Nikki's low-key intervention caused Bodybag to splutter incoherently with rage. The very thought filled her with outrage and a lurking fear that some 'politically correct, do gooder' might just do that. That would be just what her aunt might be scheming at and disgrace the family name. Sometimes, she thought there was a secret conspiracy to make every woman a lesbian.
"It's all right, Sylvia. If no one wants to claim the card, I'll confiscate it," Helen called out sternly as a red-faced furious Bodybag stood, rooted to the floor. Inadvertently and totally incorrectly, she looked as guilty as sin to everyone's vast amusement while Helen did a splendid job of controlling her facial emotions. Inwardly, her emotions were churning around.
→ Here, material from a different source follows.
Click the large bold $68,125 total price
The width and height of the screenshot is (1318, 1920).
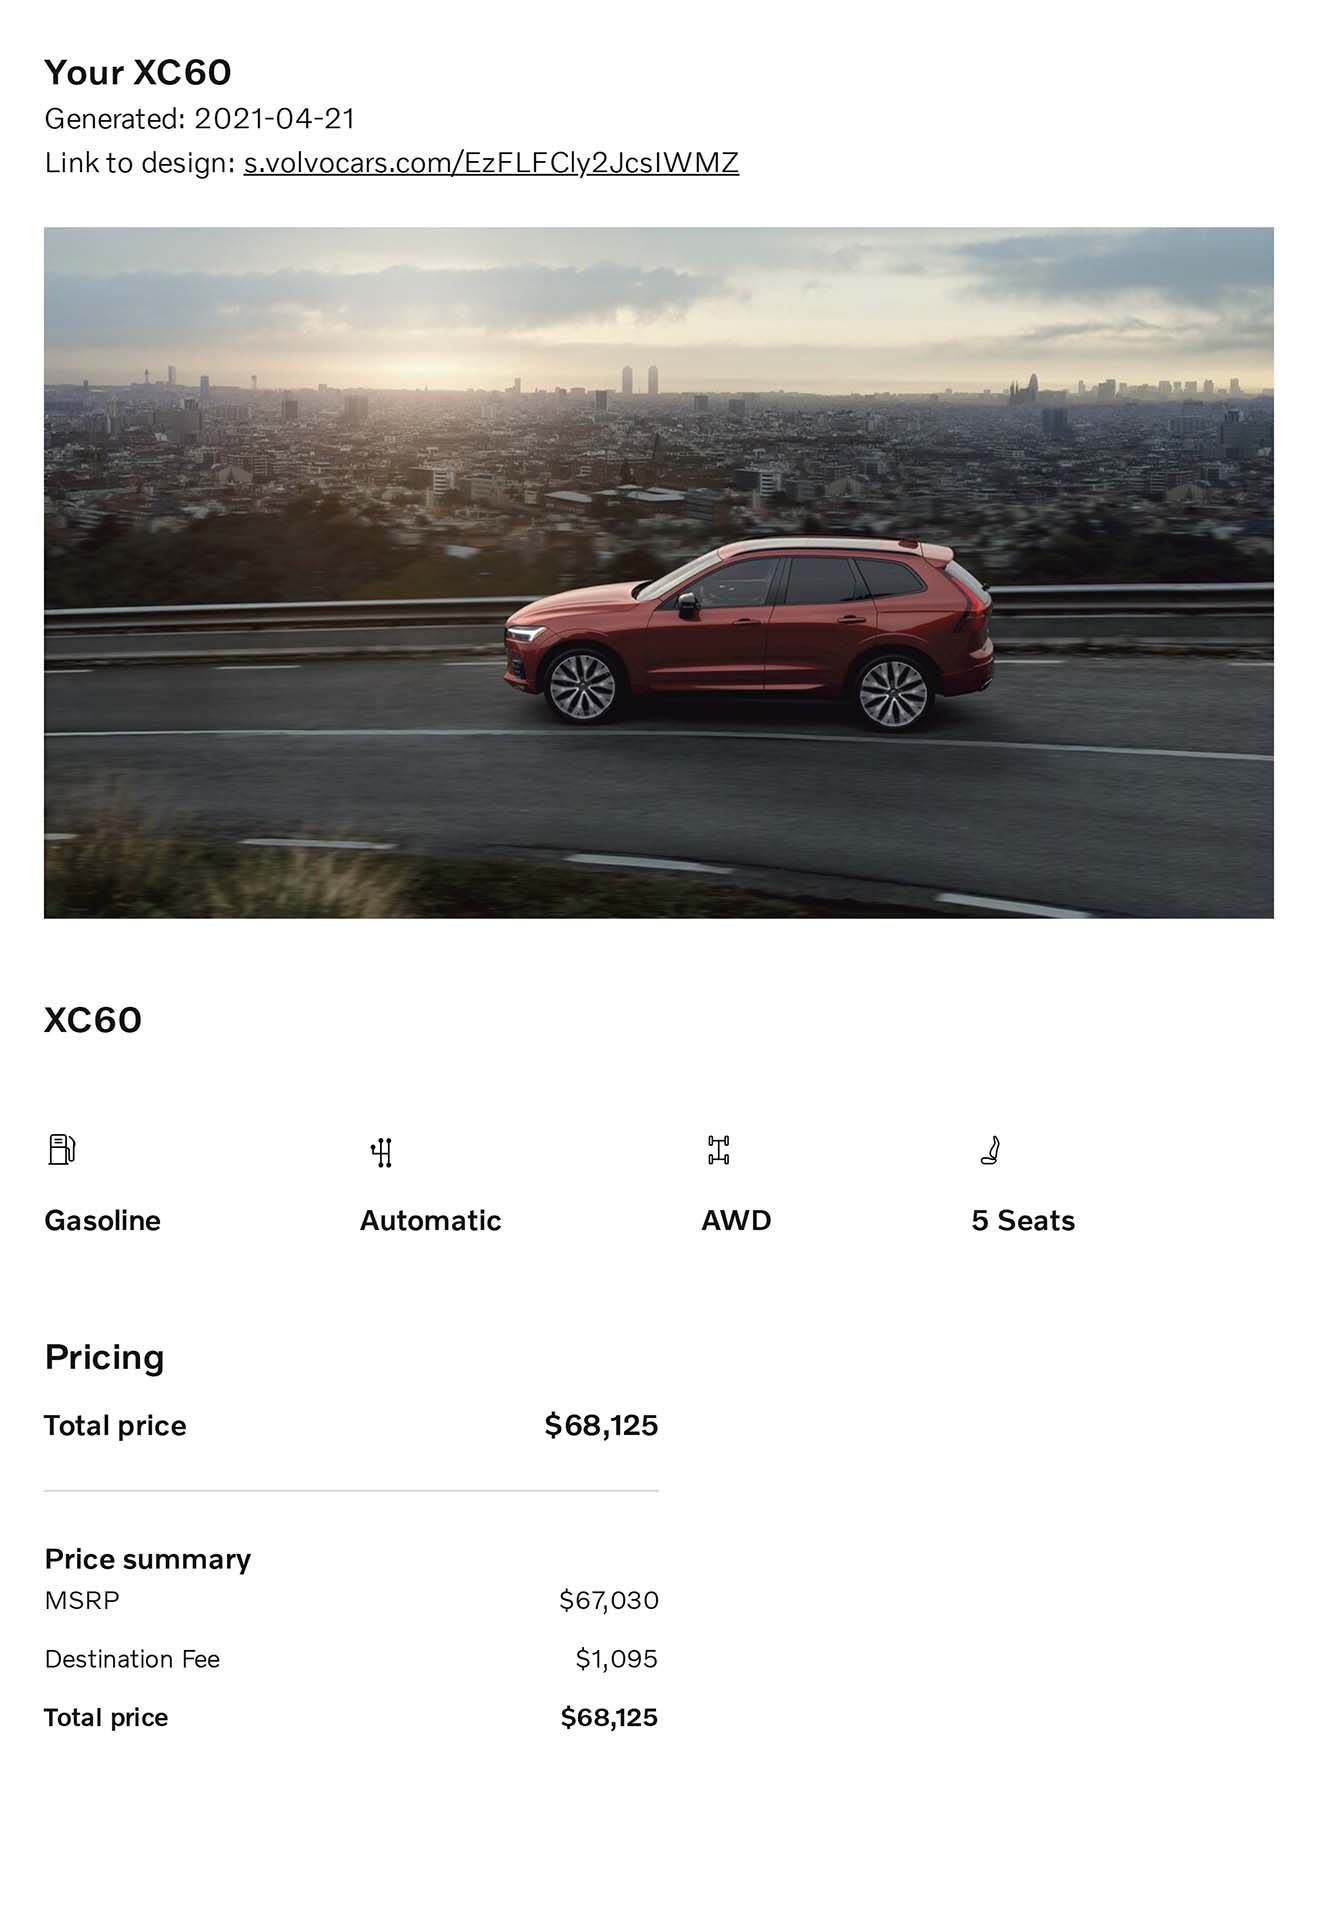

"You can take it and throw it away. I won't have such filth on the wing. Order, order. The next woman who's out of line, I'll bang up till Christmas," she shouted with impotent rage.
Gradually, the laughter died down and finally the prisoners resumed their place in the breakfast queue though they smirked with pleasure at this fantastic practical joke. This was real style. Whoever was responsible for this? The finger of suspicion was on Nikki even though she innocently ate up her breakfast with relish.